• PROBLEM STATEMENT
Set down the final part of the listing, which starts at the line containing "The width and height of the screenshot is (868, 381)." and runs to the last line, exactly and completely.

• DATA UNDER STUDY
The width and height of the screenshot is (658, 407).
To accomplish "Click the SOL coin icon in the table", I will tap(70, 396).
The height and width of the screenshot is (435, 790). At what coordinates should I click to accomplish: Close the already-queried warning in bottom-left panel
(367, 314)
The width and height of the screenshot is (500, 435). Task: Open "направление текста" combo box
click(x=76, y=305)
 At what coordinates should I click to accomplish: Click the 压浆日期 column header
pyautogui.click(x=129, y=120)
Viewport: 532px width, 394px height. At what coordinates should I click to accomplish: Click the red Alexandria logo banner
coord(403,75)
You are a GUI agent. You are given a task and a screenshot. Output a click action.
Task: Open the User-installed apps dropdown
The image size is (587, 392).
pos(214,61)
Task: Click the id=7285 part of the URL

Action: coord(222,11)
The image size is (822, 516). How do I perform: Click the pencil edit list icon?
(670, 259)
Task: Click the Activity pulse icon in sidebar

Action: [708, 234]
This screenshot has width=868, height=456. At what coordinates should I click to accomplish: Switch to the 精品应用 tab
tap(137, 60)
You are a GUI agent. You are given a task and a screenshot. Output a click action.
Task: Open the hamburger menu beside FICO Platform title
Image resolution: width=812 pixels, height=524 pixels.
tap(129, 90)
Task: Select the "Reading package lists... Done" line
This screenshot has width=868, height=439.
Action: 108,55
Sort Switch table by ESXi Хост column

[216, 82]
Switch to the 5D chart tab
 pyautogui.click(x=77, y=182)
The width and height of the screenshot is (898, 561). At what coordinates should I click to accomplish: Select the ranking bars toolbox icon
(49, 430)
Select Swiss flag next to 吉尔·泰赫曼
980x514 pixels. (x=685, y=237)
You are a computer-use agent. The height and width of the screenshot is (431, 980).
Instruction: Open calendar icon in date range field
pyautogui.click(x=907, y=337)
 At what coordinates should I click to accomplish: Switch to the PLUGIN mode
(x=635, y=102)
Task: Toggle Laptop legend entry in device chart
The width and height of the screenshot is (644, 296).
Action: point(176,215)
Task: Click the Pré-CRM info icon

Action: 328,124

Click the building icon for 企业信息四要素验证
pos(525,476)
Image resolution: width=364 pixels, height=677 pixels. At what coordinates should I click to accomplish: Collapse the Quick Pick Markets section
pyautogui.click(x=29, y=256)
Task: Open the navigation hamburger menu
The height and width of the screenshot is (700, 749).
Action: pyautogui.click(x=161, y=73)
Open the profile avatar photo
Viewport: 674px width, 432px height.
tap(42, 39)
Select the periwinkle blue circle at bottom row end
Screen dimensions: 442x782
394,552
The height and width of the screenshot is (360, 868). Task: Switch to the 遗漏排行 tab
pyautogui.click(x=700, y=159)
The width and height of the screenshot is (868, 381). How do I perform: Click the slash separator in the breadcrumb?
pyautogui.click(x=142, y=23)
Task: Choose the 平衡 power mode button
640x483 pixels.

• FINISHED EXERCISE
The width and height of the screenshot is (868, 381). How do I perform: Click the slash separator in the breadcrumb?
pyautogui.click(x=142, y=23)
Task: Choose the 平衡 power mode button
640x483 pixels.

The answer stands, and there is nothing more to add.